Thursday, May 2, 2013

The Statistical World, part 4

From late 2011 through November 2012, my main math hobby was keeping track of the election data. On the morning of election day, I made a prediction as to how things would turn out in the 51 electoral college races (all 50 states and DC) and the 33 Senate races. I was using a mathematical system which gave a favorite in 83 of the 84 races and called one race (electoral college in Florida) a toss-up. I flipped a mental coin and gave Florida to Romney.

It turns out I'm not fantastic at flipping mental coins. Obama barely beat Romney in Florida. But in the other 83 races, my system picked the winner every time.

Nate Silver of the New York Times also made predictions in all 84 of these races. His system also called Florida a toss-up, which is a credit to both of us, but also a little lucky. In other elections, my system has called a race a toss-up and one side or the other won handily. In the other 83 races, Nate went 81-2, missing two Senate races in Montana and North Dakota, two results that my system got right.

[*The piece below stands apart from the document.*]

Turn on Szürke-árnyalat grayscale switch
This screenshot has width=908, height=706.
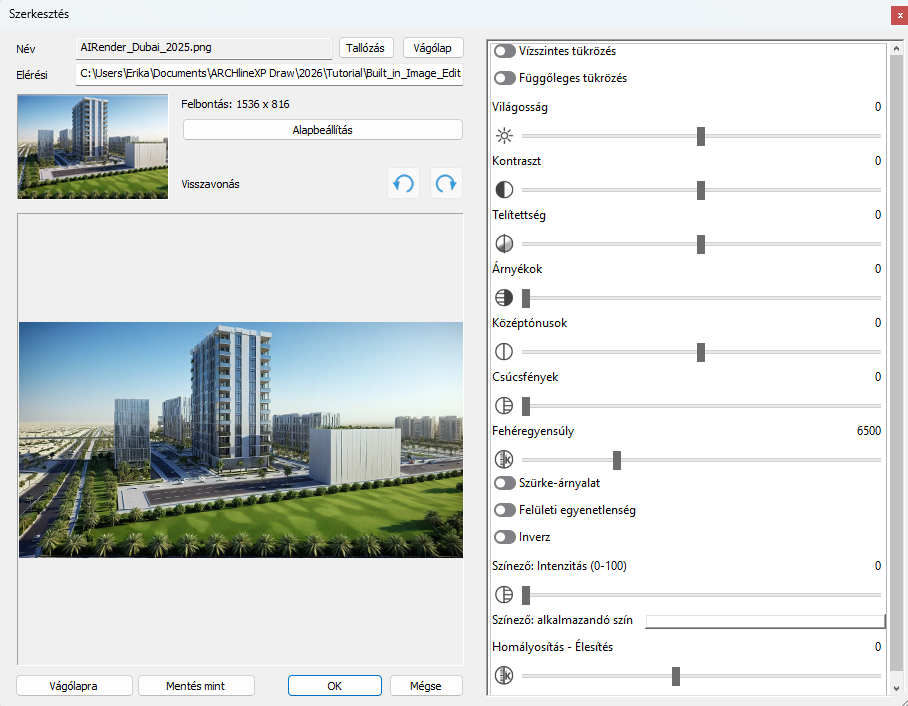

So if we include my guessing call of Florida, I went 83-1 and Nate went 81-2. Our percentages are 98.8% and 97.6% respectively, both of which count as excellent when it comes to prognostication.

Are we geniuses or what?


Well, I'm going to say "or what". The general election polling data was non-stop for several months. Looking back at my records, there were 700 polls dealing with the 84 races in the last five weeks of the race. I started keeping daily track of the median electoral college result after Obama's disastrous first debate appearance, and his numbers did suffer. But then came the Biden-Ryan debate and second Obama-Romney debate and Romney finally repudiating his "47% comment" and the Obama advantage moved up to where it had been as of early October.  It was hard to pick winners because the races were not very close and the opinions were not taking huge swings, just small ones.


Here is the best data that shows Silver and I are not geniuses and that is the primary election season. This graph shows the ups and downs of the four candidates still in the race in February, Mitt Romney (green), Newt Gingrich (gray), Rick Santorum (brown) and Ron Paul (gold). I also tracked NONE OF THE ABOVE in black.

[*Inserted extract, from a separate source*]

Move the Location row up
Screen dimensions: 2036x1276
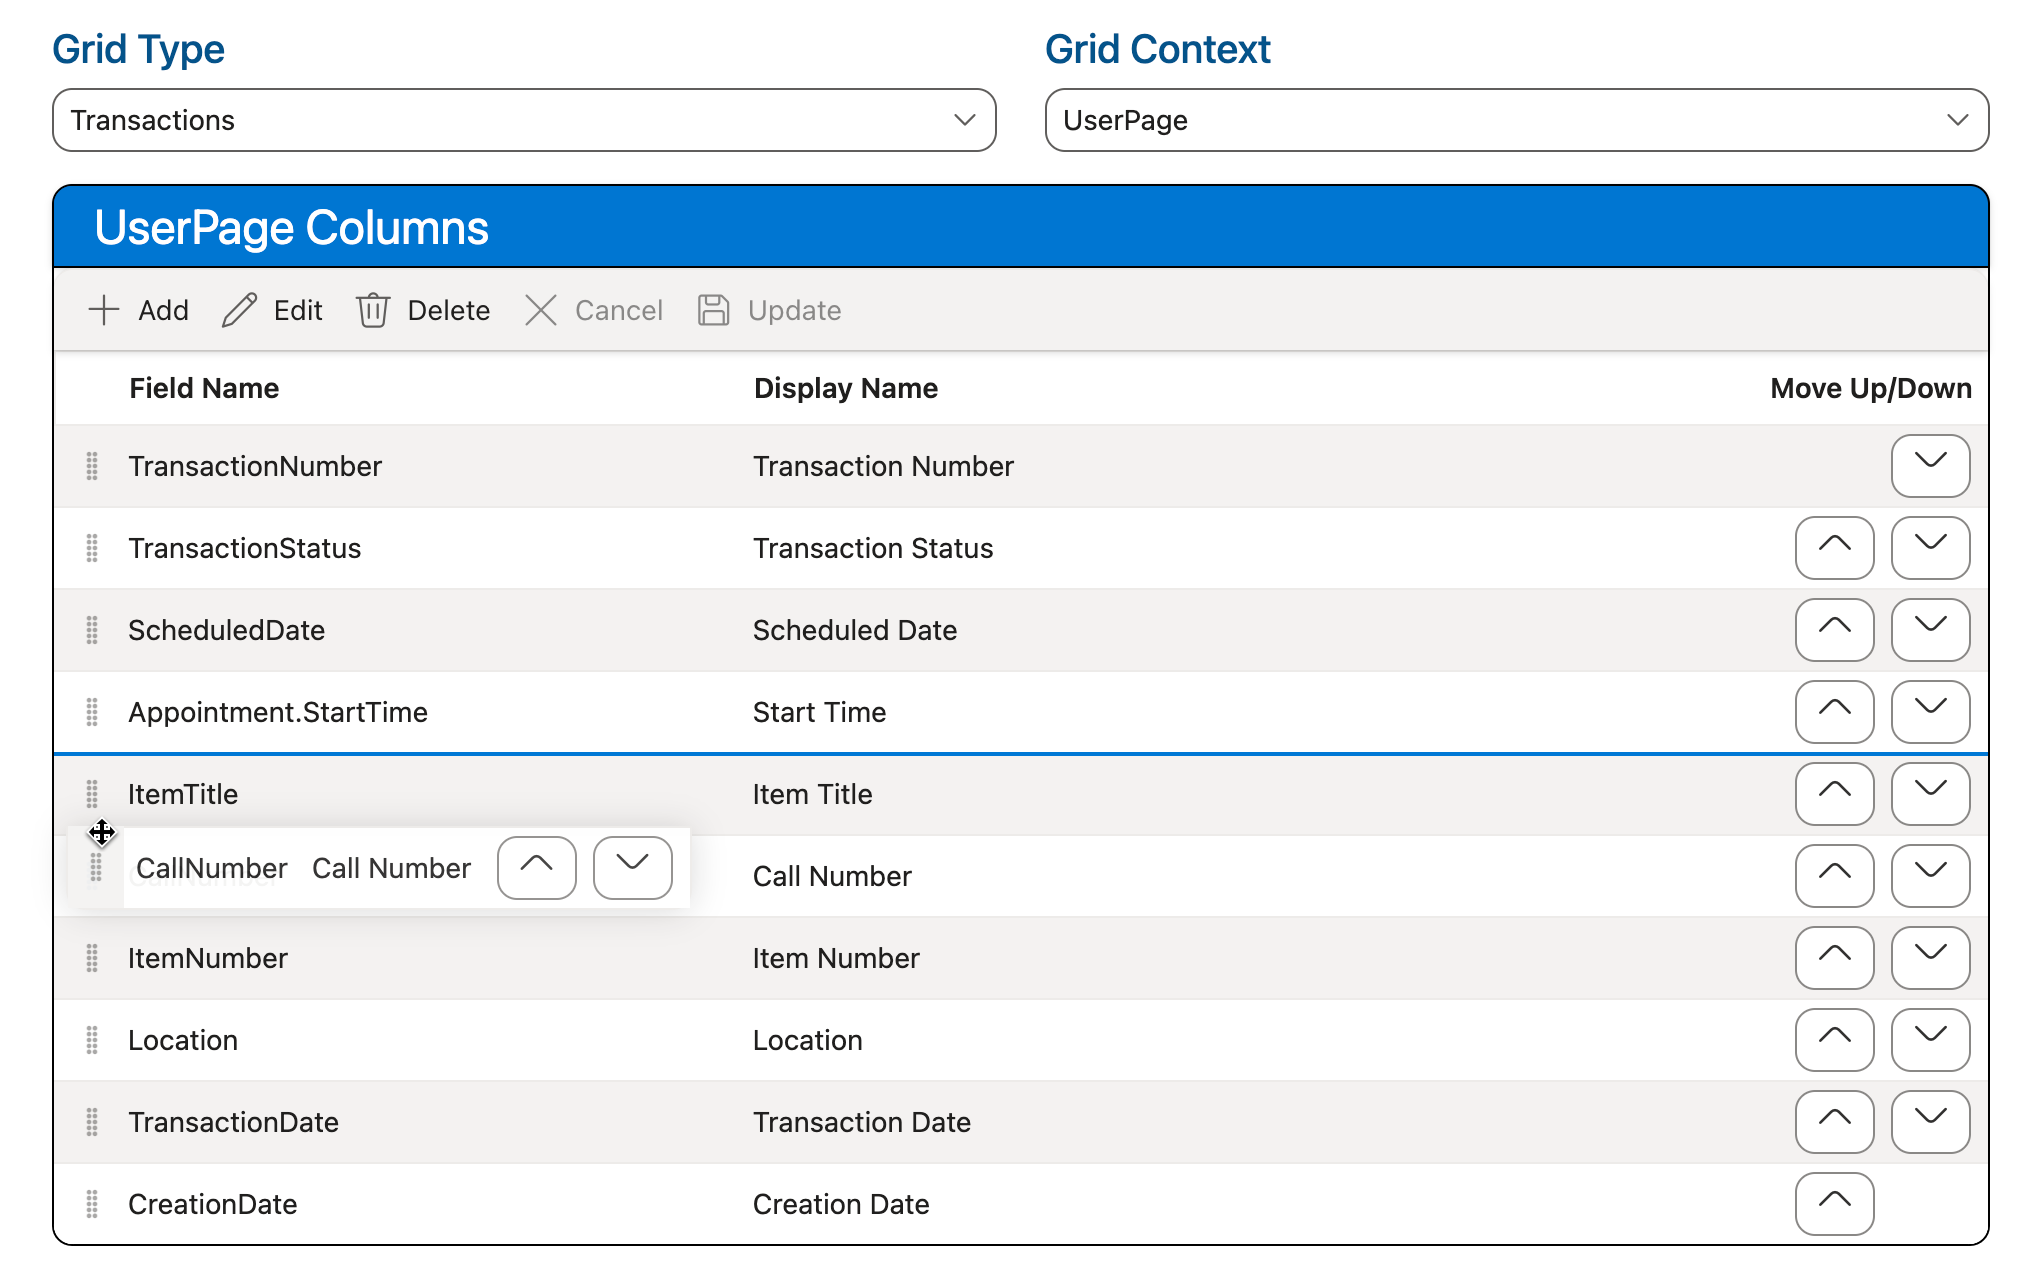pos(1833,1040)
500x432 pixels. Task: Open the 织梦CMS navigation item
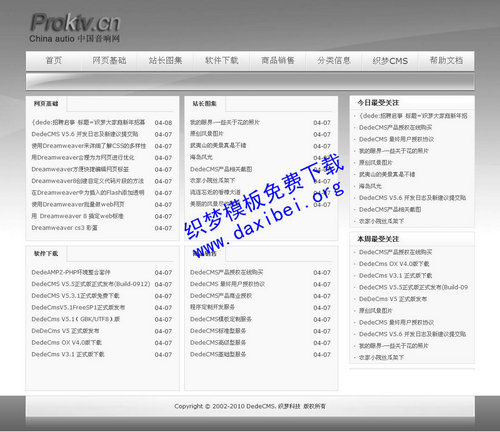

There were a lot of polls during this month, but not anywhere near the number there were in the general election. More than that, the Republican electorate was in an amazing state of flux. You can see Santorum climbed from third place to first place then back down to second in the space of four weeks. More than that, NONE OF THE ABOVE was holding steady at about 15% throughout the month.

In the primaries that month, Nate and I weren't scoring in the 98th or 99th percentiles. The data was sketchier and our predictions suffered. Predictions from polling data is a lot more accurate than predicting the results of sporting events, to give just one example, but even taking the average (or median) of a lot of polls can be shaky, especially when NONE OF THE ABOVE is well over 10% this close to the election.

Nate's book The Signal and the Noise is a study of why some predictions do well and others do not. He thinks that in the long run we are going to learn how to do better in general. I'm not convinced. Sometimes, the randomness inherent in a system will overwhelm the cleverest human prediction methods.